SHOULD THE INTERNET BE CENSORED? WHAT IF PUBLIC HIGHWAYS WERE CENSORED?
There is no question the Internet has been, from the beginning, a place where all sorts of people present all kinds of information, most certainly a great deal of which is misinformation. But, does that rise to the level where large powerful tech companies should be allowed to restrict access to whatever part of that information they don’t like or disagree with? Imagen if our highways were privatized and the major freeways became privately owned. One day you are driving your car down your local street to the freeway on-ramp, where you find a new gate erected with a guard in a control booth. As you come up to the gate, the guard in the booth tells you that you have a bumper sticker or other type of free-speech sign on your vehicle that violates the company policy, therefore you may not use the freeway unless you remove the offending signage. What if legal businesses, were to find access to their business blocked because they offer books or other materials the company considers false information and were told they had to stop selling such materials. Or alternatively, the company would put stickers on all the books and media they disagree with claiming it is false information.

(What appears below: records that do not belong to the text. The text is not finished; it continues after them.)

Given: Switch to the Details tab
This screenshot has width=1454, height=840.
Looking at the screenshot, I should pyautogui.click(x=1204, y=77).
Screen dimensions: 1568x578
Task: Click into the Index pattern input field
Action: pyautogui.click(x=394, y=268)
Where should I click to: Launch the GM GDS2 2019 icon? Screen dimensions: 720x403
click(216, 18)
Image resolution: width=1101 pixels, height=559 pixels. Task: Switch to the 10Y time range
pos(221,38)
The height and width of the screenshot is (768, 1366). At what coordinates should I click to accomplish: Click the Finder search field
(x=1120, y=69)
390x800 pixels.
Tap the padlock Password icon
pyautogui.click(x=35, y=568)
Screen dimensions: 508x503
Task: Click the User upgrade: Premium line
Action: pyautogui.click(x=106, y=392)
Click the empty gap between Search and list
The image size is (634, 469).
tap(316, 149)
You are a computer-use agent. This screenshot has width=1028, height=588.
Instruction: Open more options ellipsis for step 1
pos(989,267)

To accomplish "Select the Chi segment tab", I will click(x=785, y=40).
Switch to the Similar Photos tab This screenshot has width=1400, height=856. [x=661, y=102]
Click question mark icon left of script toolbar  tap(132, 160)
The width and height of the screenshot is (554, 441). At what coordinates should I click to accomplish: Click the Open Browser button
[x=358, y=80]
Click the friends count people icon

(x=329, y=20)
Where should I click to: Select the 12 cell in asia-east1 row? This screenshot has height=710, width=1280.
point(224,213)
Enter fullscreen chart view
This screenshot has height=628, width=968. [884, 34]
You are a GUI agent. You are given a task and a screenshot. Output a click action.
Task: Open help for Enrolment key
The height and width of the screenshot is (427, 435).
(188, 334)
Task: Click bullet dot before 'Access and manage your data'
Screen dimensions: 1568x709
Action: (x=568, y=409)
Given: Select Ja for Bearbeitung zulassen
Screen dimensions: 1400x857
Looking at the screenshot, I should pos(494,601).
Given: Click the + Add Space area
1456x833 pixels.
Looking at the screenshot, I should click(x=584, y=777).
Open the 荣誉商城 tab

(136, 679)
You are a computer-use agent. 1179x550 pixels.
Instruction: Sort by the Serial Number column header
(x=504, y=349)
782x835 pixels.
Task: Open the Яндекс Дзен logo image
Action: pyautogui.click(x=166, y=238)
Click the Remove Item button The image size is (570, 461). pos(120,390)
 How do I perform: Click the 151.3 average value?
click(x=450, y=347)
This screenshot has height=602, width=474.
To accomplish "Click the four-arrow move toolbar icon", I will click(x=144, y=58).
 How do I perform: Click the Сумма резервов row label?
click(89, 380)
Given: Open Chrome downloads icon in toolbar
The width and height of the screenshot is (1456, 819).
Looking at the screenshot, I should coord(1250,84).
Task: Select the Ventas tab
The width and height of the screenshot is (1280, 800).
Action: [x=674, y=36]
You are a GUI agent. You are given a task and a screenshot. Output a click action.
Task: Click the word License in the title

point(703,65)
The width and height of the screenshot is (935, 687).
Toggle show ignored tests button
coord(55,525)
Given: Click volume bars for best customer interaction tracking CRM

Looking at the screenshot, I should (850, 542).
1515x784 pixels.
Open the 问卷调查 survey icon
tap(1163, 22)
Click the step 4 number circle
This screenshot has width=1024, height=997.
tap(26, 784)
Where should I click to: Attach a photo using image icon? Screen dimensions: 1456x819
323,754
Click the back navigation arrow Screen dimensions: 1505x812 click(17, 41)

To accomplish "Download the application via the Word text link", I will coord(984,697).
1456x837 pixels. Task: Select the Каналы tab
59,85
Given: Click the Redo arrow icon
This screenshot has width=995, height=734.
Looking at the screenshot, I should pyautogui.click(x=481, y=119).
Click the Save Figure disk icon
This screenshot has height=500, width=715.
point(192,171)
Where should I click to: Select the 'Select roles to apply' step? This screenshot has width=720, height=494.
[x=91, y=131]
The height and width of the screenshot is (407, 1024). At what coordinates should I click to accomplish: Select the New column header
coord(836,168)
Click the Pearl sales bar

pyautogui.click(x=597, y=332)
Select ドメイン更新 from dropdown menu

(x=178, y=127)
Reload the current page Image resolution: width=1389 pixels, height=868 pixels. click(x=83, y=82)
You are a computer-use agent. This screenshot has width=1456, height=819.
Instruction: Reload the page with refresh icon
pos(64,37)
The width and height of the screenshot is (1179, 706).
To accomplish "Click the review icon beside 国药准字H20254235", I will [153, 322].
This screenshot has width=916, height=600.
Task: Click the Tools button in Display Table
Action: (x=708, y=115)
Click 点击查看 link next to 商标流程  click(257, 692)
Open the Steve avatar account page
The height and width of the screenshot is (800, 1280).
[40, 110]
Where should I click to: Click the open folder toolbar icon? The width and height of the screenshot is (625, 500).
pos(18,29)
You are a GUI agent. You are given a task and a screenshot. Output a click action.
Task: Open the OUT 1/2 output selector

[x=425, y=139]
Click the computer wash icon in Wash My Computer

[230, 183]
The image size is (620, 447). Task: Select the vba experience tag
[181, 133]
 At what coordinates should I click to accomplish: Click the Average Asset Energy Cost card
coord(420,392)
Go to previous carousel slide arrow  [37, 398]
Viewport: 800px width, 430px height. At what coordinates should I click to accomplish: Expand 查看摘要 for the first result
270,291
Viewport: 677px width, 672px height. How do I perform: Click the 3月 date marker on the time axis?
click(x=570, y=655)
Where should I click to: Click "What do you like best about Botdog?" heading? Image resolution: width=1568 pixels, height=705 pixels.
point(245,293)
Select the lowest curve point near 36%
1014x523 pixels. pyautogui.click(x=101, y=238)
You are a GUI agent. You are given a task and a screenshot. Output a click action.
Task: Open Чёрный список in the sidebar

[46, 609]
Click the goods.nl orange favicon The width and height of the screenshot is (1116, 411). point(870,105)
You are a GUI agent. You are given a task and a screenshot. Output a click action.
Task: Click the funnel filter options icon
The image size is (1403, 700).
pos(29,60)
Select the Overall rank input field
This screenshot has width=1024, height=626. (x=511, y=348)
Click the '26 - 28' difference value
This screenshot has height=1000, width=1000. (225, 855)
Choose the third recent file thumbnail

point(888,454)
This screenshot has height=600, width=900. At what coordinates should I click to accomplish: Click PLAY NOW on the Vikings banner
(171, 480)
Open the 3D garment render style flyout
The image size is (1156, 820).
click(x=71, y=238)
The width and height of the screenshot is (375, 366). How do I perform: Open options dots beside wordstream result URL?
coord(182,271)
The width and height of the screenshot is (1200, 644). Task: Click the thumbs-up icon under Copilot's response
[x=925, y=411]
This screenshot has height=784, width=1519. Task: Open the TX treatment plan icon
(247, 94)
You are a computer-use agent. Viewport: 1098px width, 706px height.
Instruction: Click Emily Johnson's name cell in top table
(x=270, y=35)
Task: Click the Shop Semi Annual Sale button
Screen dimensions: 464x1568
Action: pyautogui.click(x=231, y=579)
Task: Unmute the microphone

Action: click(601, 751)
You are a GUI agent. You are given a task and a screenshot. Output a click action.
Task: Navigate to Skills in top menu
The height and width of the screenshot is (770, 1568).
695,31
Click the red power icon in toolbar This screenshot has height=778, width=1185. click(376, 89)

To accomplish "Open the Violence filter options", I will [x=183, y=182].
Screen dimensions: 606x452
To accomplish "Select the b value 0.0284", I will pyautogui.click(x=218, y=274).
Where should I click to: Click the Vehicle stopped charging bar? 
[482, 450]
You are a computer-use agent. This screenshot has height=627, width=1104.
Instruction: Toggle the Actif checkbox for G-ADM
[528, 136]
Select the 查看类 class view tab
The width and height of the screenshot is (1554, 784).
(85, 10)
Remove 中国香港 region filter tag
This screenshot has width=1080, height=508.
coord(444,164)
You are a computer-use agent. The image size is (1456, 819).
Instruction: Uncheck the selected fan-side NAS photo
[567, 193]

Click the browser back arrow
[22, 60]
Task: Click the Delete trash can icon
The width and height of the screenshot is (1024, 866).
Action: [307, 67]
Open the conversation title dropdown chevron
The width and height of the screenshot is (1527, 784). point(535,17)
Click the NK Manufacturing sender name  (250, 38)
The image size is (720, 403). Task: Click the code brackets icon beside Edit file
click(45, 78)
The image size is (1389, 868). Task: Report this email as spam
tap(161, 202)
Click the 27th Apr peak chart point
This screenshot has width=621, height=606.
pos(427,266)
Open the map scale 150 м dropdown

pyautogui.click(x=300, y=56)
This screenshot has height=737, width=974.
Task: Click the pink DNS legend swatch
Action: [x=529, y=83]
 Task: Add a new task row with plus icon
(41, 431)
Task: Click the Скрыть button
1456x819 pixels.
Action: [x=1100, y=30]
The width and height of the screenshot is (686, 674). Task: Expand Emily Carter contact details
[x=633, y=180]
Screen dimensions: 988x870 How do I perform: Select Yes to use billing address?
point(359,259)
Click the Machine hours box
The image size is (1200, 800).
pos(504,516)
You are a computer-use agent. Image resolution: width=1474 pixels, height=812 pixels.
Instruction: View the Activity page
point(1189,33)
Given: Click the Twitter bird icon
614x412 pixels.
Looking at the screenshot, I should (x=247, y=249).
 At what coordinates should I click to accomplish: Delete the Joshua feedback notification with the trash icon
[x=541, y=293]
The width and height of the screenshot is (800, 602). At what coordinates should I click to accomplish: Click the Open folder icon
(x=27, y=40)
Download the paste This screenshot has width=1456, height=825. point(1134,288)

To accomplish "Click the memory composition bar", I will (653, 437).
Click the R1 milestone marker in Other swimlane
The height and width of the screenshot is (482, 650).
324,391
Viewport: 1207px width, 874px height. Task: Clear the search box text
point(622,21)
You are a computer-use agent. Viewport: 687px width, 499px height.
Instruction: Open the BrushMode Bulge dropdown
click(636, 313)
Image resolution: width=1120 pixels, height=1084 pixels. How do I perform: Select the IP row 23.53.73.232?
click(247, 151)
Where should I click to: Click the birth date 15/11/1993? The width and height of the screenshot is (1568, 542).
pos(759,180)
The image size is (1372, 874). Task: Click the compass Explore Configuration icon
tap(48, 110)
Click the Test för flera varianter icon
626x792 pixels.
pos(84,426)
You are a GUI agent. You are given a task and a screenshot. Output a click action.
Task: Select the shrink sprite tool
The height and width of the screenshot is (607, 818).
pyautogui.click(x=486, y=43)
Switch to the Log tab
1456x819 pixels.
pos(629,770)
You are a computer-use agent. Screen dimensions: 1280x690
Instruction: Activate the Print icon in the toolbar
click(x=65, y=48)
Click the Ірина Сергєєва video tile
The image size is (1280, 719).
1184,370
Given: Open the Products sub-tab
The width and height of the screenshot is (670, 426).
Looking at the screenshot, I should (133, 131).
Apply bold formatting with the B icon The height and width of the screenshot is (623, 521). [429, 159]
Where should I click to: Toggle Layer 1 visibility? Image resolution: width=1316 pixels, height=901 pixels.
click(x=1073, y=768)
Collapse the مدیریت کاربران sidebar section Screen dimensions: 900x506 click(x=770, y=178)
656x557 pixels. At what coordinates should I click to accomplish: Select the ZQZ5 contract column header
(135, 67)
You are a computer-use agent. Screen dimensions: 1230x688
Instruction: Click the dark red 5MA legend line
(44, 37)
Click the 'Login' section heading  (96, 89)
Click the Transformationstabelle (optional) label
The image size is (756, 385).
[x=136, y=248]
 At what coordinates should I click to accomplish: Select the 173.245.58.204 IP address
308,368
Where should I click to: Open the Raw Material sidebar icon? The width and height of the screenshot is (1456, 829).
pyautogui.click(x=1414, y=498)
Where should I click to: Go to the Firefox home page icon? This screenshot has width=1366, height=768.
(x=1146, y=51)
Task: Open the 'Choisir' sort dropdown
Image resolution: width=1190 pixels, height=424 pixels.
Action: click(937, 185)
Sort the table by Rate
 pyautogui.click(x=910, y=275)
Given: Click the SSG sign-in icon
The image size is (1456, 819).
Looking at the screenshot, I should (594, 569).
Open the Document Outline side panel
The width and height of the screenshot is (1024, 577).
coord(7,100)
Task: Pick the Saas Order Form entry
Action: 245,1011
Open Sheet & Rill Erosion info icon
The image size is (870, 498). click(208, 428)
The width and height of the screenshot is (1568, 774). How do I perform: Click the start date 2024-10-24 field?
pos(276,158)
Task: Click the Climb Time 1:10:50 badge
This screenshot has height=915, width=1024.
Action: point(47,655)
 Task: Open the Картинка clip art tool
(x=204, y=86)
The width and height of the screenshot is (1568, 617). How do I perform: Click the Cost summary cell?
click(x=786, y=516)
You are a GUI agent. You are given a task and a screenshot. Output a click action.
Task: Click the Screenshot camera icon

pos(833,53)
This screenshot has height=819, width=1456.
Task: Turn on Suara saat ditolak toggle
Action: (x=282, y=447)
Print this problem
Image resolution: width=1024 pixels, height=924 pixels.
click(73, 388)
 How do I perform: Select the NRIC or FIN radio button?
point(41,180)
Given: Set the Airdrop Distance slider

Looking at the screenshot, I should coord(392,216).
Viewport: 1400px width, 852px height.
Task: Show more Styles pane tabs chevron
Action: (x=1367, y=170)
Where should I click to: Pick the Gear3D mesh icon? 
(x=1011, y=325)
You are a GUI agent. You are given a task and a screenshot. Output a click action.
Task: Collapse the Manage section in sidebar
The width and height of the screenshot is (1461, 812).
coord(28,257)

That is what is happening on the world’s largest information highway. When you question the right of a private company to block your use of the highway, they tell you they have “independent” fact-checkers who have flagged your sign as false information. The problem with this scenario is the Internet does not belong to any private company, a service may be owned by a private company, but if that service purports to simply provide a faster way to use a public highway, or get access to all legal addresses along that highway, then the same rules of free speech should apply as to using public airways or public highways. Only in the case where free speech is used to violate an established law should that service be allowed to restrict free speech. Even then, anyone who has been so restricted needs to have the ability to publicly challenge any such restrictions, to which the service provider would be required to submit to an independent arbitration court, proof such free-speech statements did, in fact, violate the law.
Personal opinions and false information that does not violate a law, should not be restricted. In the case of po*******hy and other media, many people do not want to appear in their or their children’s searches, it should be the right of the individual using the service to make that a personal choice, not something arbitrarily imposed by a for-profit information service using a public utility. Censorship has historically all-to-often, ben used by would be, and actual tyrants, to prevent their citizens from hearing the truth, it needs to be stopped where it comes to any service using vital public utilities. If Internet services such as Google, YouTube (owned by Google), Facebook, Twitter, and others, wish to provide the public with opposing views to information they believe is false, they can certainly do so, but what they should not be allowed to do is interfere with legal free speech of users of their service, while using what amounts to a vital public utility. That would include not putting notes on private social media web pages attacking the credibility of the information found there.